8 de dezembro de 2010

ONGs brasileiras destacam biocombustíveis e combate ao desmatamento na COP-16

A participação das organizações não governamentais (ONGs) brasileiras nos eventos paralelos da COP-16 mostra o compromisso da sociedade civil do Brasil em iniciativas que pretendem colaborar para reverter o problema global das mudanças climáticas e propor soluções inovadoras para o maior desafio da humanidade no século 21.
Produção sustentável de biocombustíveis, ação empresarial e combate ao desmatamento serão temas das discussões propostas pelas ONGs na Conferência das Nações Unidas sobre clima.
A União da Indústria de Cana-de-açúcar (Unica), entidade representativa das principais unidades produtoras de açúcar, etanol (álcool combustível) e bioeletricidade no sudeste do Brasil, realiza na segunda-feira, 6 de dezembro, uma discussão relacionada ao papel dos biocombustíveis na redução das emissões de gases causadores do aquecimento global nas economias emergentes e sua participação na promoção do desenvolvimento sustentável.
A atuação dos empresários brasileiros nas discussões e iniciativas sobre mudanças climáticas no Brasil será tema de evento realizado pelo Conselho Brasileiro para o Desenvolvimento Sustentável (CEBEDS) na terça-feira (7). Na discussão, a preparação do Brasil do ponto de vista das propostas para a redução das emissões de gases de efeito estufa para a conferência Rio+20, em 2012, a copa do mundo, em 2014 e os jogos olímpicos em 2016.
Já na quarta-feira (8), o Instituto de Pesquisa Ambiental da Amazônia (IPAM) promove um debate sobre financiamento e ações políticas voltadas para Redd no Brasil nos níveis local, estadual e nacional. O objetivo é abrir espaço para apresentações de especialistas no processo de participação política entre parceiros no planejamento sub-regional visando a Política Nacional sobre Mudanças Climáticas.
Experiência brasileira foi tema de debates
Com metade da sua matriz energética vinda de fontes renováveis de energia (o triplo da média mundial), o Brasil já apresentou sua experiência nas discussões sobre energias limpas e renováveis durante a COP-16. Além de ser tema na reunião internacional sobre o clima, o caso brasileiro sobre o uso em grande escala do etanol produzido a partir da cana-de-açúcar também esteve em debate no World Climate Summit (WCS), que ocorre em paralelo à COP-16.

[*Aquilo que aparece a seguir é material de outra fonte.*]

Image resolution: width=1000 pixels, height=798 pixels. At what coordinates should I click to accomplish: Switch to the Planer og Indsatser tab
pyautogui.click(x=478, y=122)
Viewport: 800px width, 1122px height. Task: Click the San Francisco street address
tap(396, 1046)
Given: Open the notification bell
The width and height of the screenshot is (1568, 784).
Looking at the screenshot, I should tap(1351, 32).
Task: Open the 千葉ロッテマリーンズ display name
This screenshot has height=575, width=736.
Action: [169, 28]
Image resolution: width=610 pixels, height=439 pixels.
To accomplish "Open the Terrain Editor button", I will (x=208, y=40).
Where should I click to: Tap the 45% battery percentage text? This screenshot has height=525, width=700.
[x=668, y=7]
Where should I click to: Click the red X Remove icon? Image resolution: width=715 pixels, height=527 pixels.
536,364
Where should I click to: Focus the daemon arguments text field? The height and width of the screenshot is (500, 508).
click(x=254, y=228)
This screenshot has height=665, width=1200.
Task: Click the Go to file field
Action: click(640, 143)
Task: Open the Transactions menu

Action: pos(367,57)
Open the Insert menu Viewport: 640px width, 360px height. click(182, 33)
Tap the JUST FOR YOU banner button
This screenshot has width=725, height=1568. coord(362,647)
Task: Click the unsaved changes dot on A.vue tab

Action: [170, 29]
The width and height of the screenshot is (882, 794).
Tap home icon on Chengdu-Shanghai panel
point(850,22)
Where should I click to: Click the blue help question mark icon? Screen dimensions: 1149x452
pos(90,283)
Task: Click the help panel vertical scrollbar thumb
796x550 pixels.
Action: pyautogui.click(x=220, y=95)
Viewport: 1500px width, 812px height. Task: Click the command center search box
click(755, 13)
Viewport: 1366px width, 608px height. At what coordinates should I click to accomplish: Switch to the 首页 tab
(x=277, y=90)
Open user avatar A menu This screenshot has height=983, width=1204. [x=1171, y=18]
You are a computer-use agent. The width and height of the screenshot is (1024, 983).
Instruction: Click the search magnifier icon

"A conquista brasileira é um exemplo importante para o mundo, o que coloca o País no papel de protagonista nas discussões globais em busca de formas de enfrentar as mudanças climáticas," observou o presidente da Unica, Marcos Jank.
Ao longo dos 35 anos em que o biocombustível tem sido utilizado em larga escala no Brasil, evitou-se a emissão de mais de 600 milhões de toneladas de CO2. "As emissões brasileiras de gases causadores de efeito estufa medidas em 2006 teriam sido 10% maiores, não fosse a contribuição do setor sucroenergético", lembrou Jank.
Além de veículos leves e de ônibus utilizados para o transporte público, o etanol começa a ser testado também em aviões, turbinas estacionárias, motogeradores, máquinas e implementos agrícolas, frequentemente substituindo o óleo diesel. Cresce também o uso do etanol em substituição ao petróleo na produção de resinas e plásticos "verdes," que propiciam reduções significativas nas emissões de gases do efeito estufa.
Na safra 2009/10, o Brasil produziu 605 milhões de toneladas de cana, matéria-prima utilizada para a produção de 33 milhões de toneladas de açúcar e 26 bilhões de litros de etanol.
O World Climate Summit (WCS), encontro que aconteceu no Hotel Ritz-Carlton de Cancun nos dias 4 e 5 de dezembro, serviu para conectar entidades, governos, empresas e investidores. O objetivo foi disseminar soluções em energias renováveis já viabilizadas em certas regiões do mundo, expandindo seu uso para outros países com contextos semelhantes.